È una decisione che, inevitabilmente, porta con sé sia possibilità sia incognite. Da un lato, UE5 è associato a strumenti più avanzati e a una pipeline produttiva ormai ampiamente diffusa. Dall’altro, una parte del pubblico teme che il cambio di motore possa alterare proprio quella sensazione unica che aveva reso Alien: Isolation così apprezzato.

Le preoccupazioni dei fan riguardano soprattutto atmosfera e prestazioni

Il primo Alien: Isolation è rimasto impresso per la sua capacità di mantenere una tensione costante dall’inizio alla fine. L’intelligenza artificiale dello Xenomorfo, insieme alla struttura buia e labirintica della stazione Sevastopol, contribuiva a creare un’esperienza soffocante, immersiva e fortemente in sintonia con l’estetica del film originale di Ridley Scott.
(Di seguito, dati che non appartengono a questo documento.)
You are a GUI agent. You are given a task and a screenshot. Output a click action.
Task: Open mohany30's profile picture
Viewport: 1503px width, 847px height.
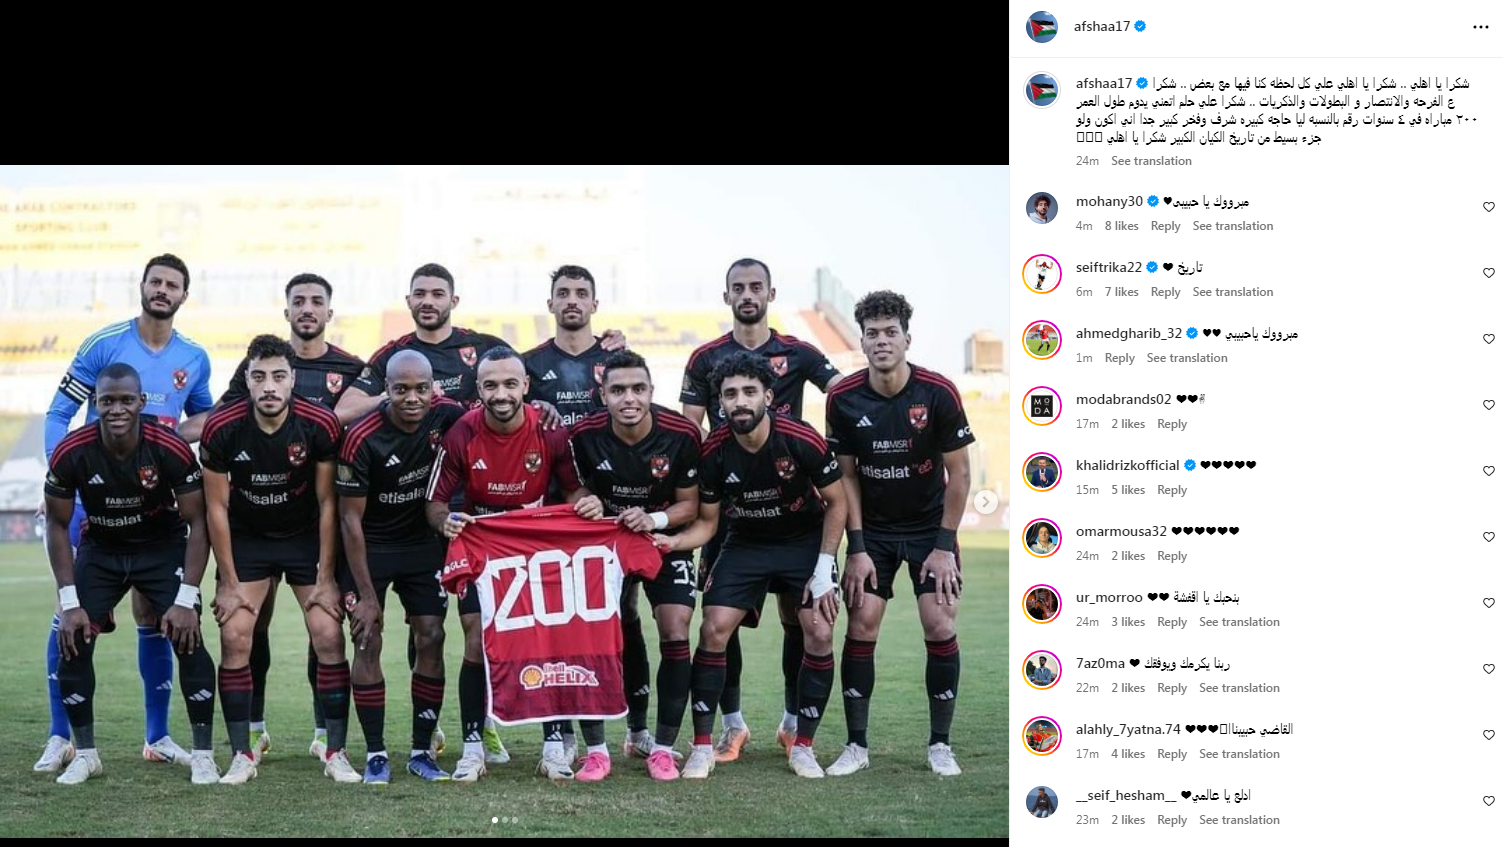[1042, 208]
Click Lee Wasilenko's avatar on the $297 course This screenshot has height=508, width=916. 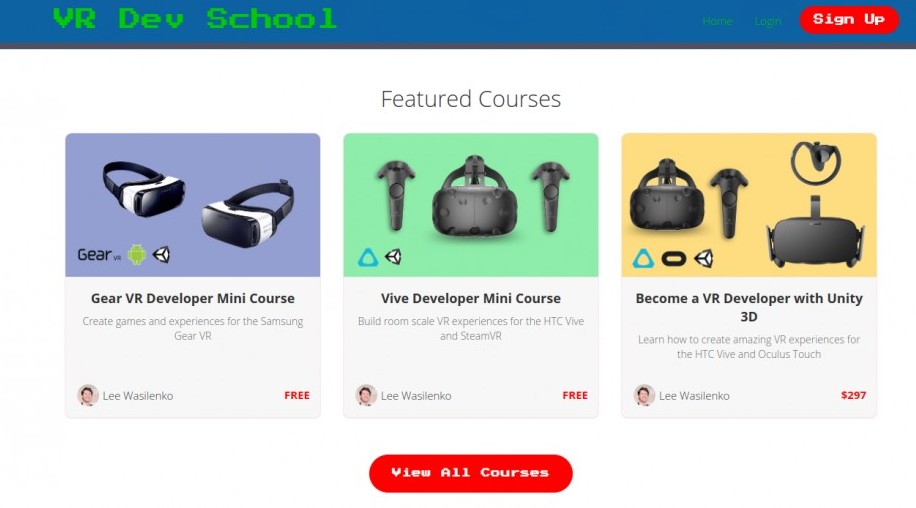coord(644,395)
Per questo motivo, il passaggio a un nuovo motore ha suscitato perplessità immediate. Alcuni fan temono che il sequel possa avere una resa visiva e una “consistenza” diversa, meno legata a quella sensazione sporca, opprimente e controllata che caratterizzava il primo gioco. Altri guardano invece soprattutto alle prestazioni, un tema che spesso accompagna i progetti realizzati con Unreal Engine 5.

Le reazioni comparse sui social riflettono bene questo clima. Un utente ha scritto: “Welp, spero di non avere grandi aspettative sulla stabilità del gioco”, mentre un altro si è espresso in modo ancora più netto, sostenendo che questa notizia abbia “rovinato completamente” il suo entusiasmo per il progetto. Sono commenti che mostrano un timore reale, anche se ancora tutto si gioca sul terreno delle impressioni.

Il teaser dell’Alien Day e l’attesa per i prossimi dettagli

Il primo teaser ufficiale del sequel è stato diffuso in occasione dell’Alien Day del 26 aprile. Il filmato ha mostrato un breve scorcio di quella che sembra essere una colonia spaziale, seguito dall’immagine di uno dei dispositivi usati nel primo Alien: Isolation per salvare i progressi. Un richiamo evidente alla memoria del titolo originale, pensato probabilmente per rassicurare il pubblico sul legame tra i due giochi.

Per ora, però, resta tutto molto preliminare. L’uscita del sequel appare ancora lontana, forse di mesi, forse di anni, e questo rende difficile trarre conclusioni definitive. È vero che il cambio di motore può modificare alcune sensazioni, ma è altrettanto vero che Creative Assembly resta il team responsabile del progetto, cioè lo stesso studio chiamato a ricreare quella tensione che aveva reso il primo capitolo così efficace.

Inoltre, non mancano esempi di giochi realizzati con Unreal Engine 5 capaci di offrire risultati solidi e convincenti. È un elemento che invita alla prudenza nei giudizi. Le preoccupazioni dei fan sono comprensibili, soprattutto quando si parla di un seguito tanto atteso, ma allo stesso tempo il progetto è ancora troppo distante per essere valutato solo sulla base del motore scelto.

Per adesso, la certezza è una sola: il sequel di Alien: Isolation esiste davvero, e la sua identità tecnica comincia a prendere forma. Il resto dipenderà da come Creative Assembly riuscirà a trasformare questa base in una nuova esperienza all’altezza dell’eredità lasciata dal primo gioco.